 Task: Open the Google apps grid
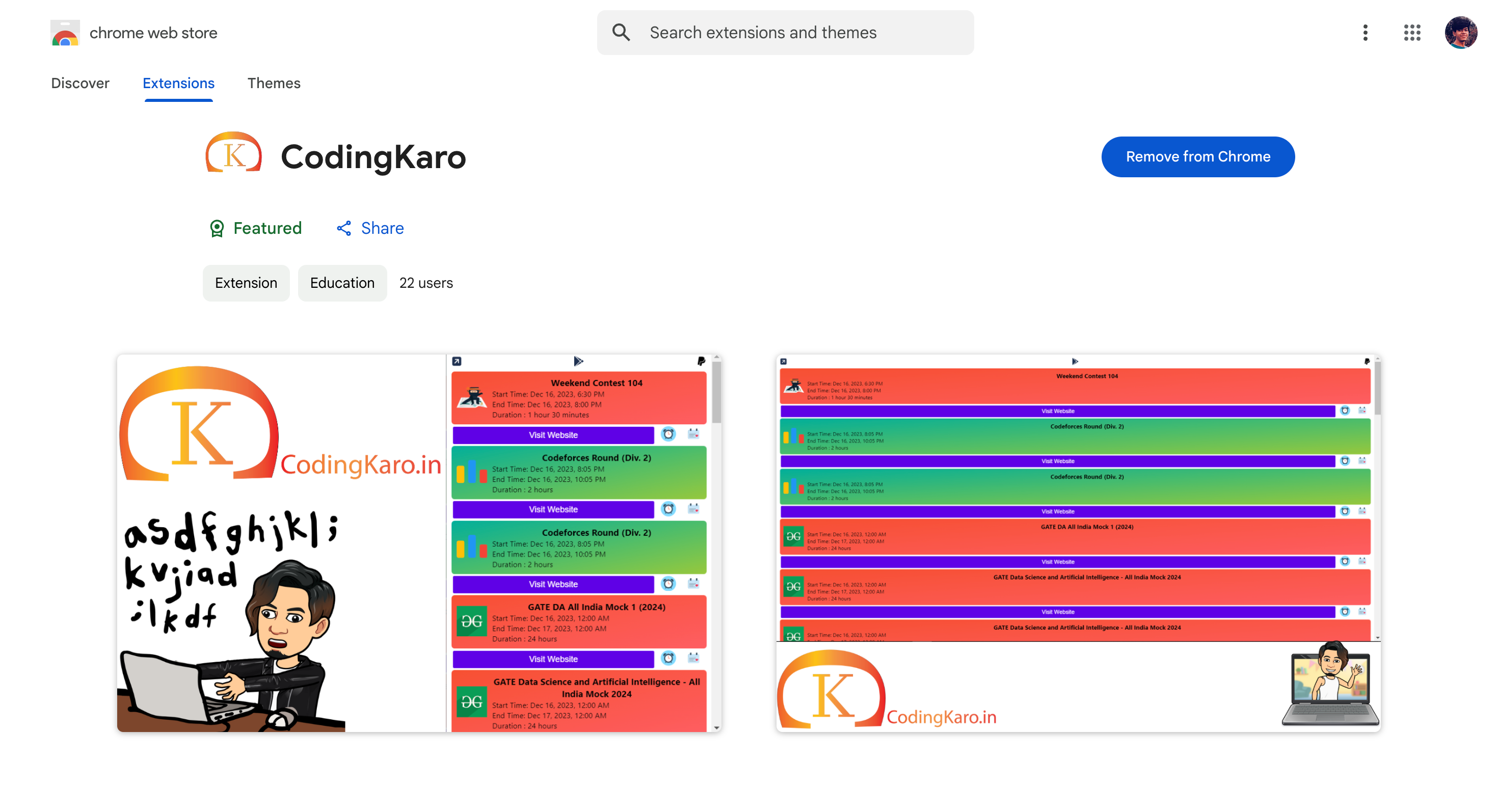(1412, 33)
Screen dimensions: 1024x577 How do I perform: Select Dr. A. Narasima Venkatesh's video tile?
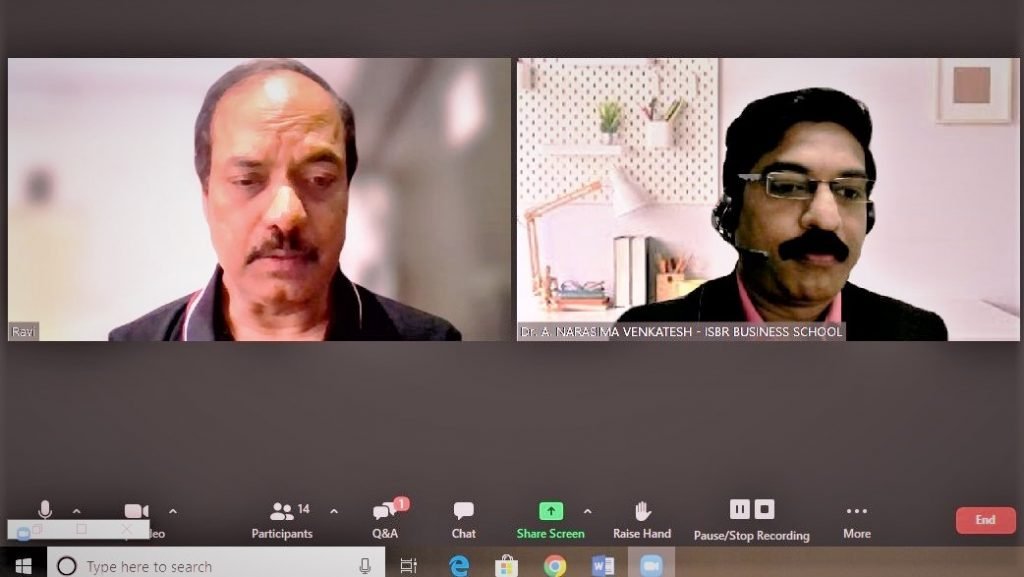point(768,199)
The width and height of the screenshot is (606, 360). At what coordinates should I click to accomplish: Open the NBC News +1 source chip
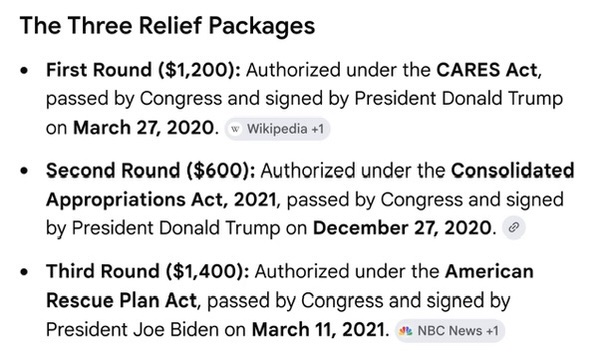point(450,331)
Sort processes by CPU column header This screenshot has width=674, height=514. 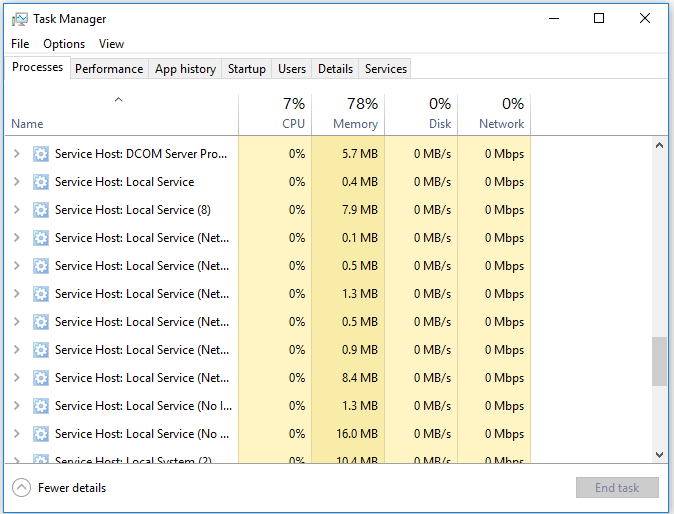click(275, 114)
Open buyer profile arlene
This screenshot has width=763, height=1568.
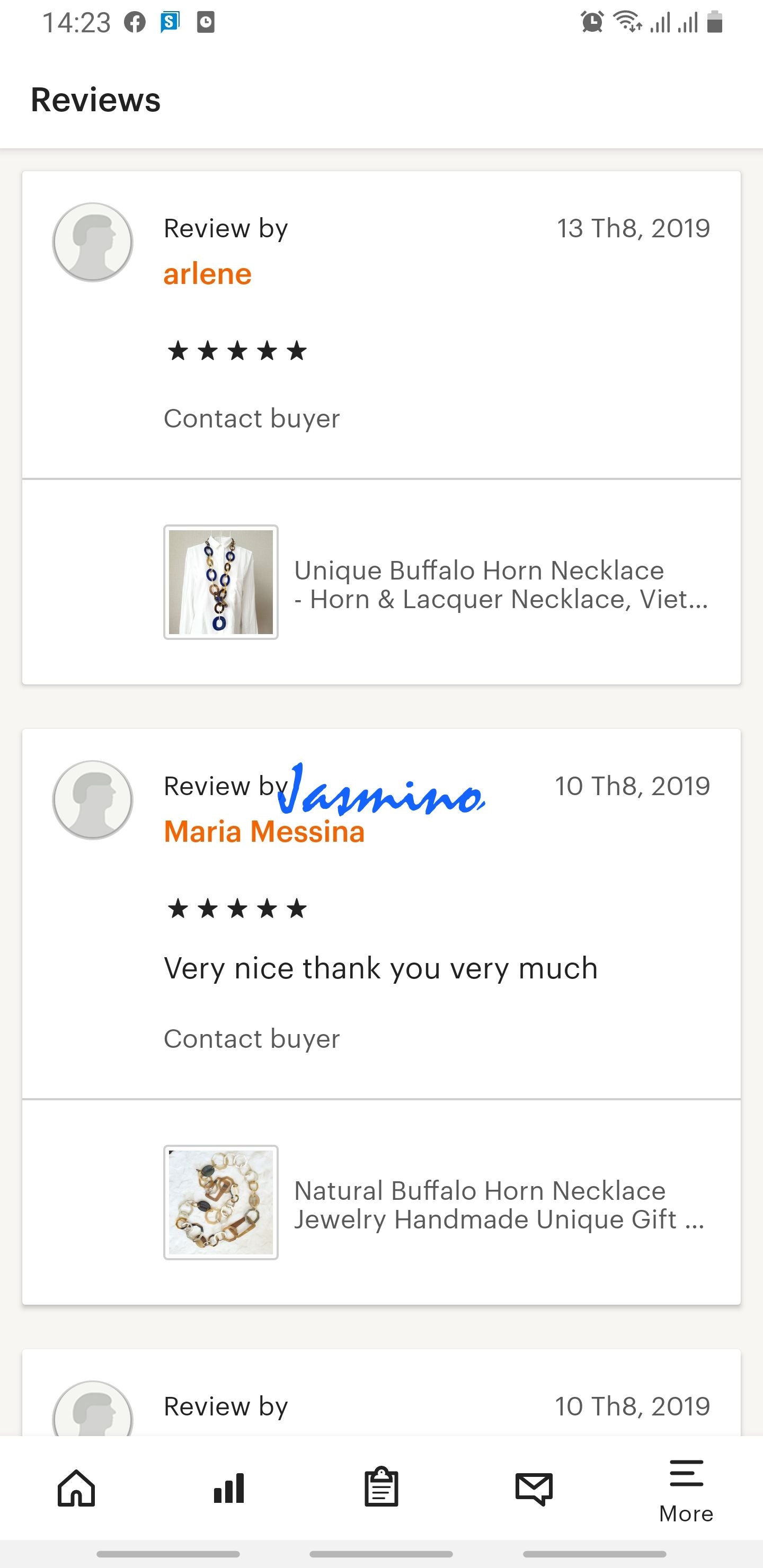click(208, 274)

====================

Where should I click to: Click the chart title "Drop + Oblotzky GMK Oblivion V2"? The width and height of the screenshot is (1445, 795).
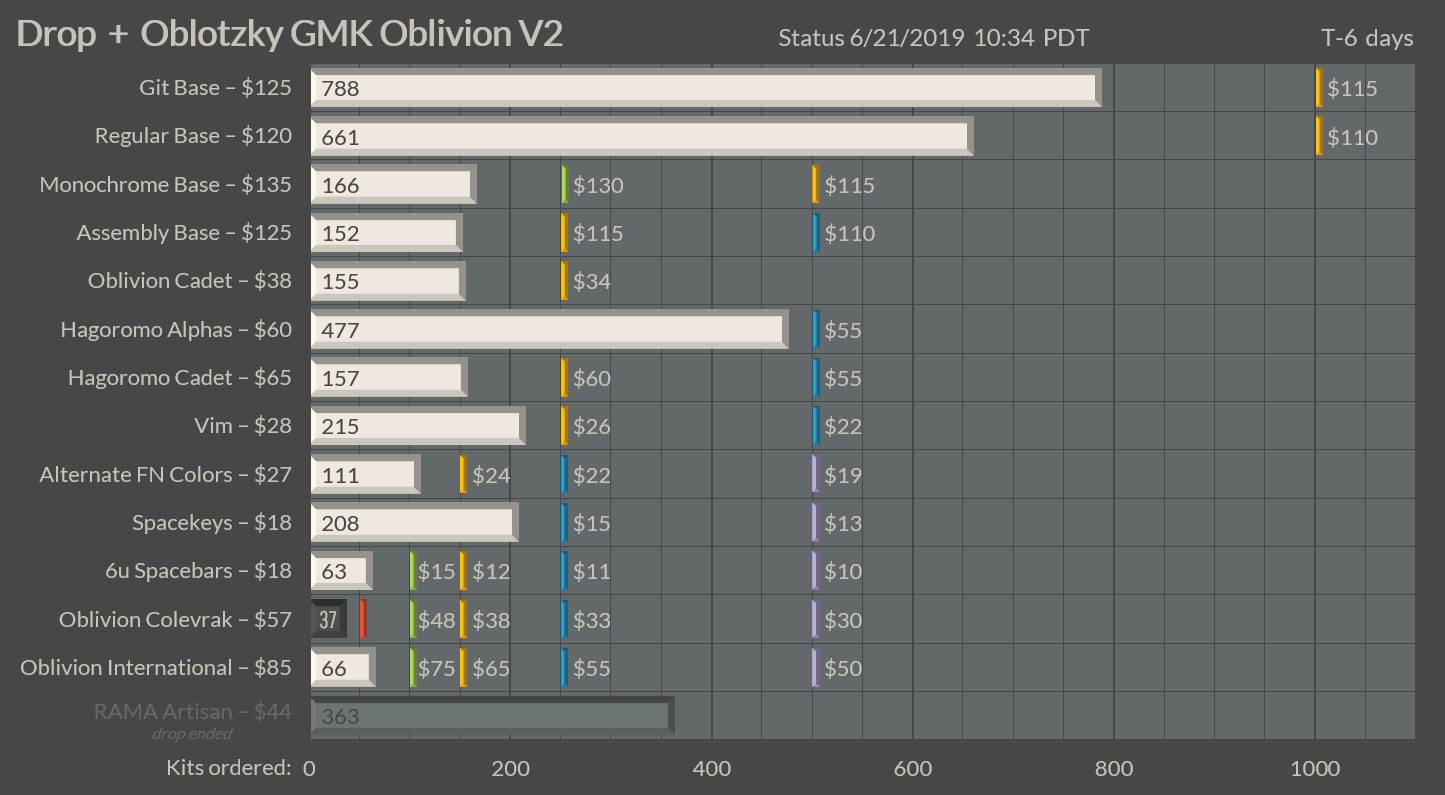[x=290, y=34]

====================

§ **PROBLEM STATEMENT**: Rescale the items from the line with "Task: Open the Google apps grid" up to and including the line with "point(450,331)". Write out every line in full with its wording unchanged, but multiply each coordinate in the answers by 1.35 and round to whole numbers (halves round up), and leave the pictures out.

§ **REPLY**:
 Task: Open the Google apps grid
(1906, 45)
Screen dimensions: 1024x577 How do I perform: Select Dr. A. Narasima Venkatesh's video tile?
point(1037,269)
The width and height of the screenshot is (606, 360). At what coordinates should I click to accomplish: Open the NBC News +1 source chip
point(608,447)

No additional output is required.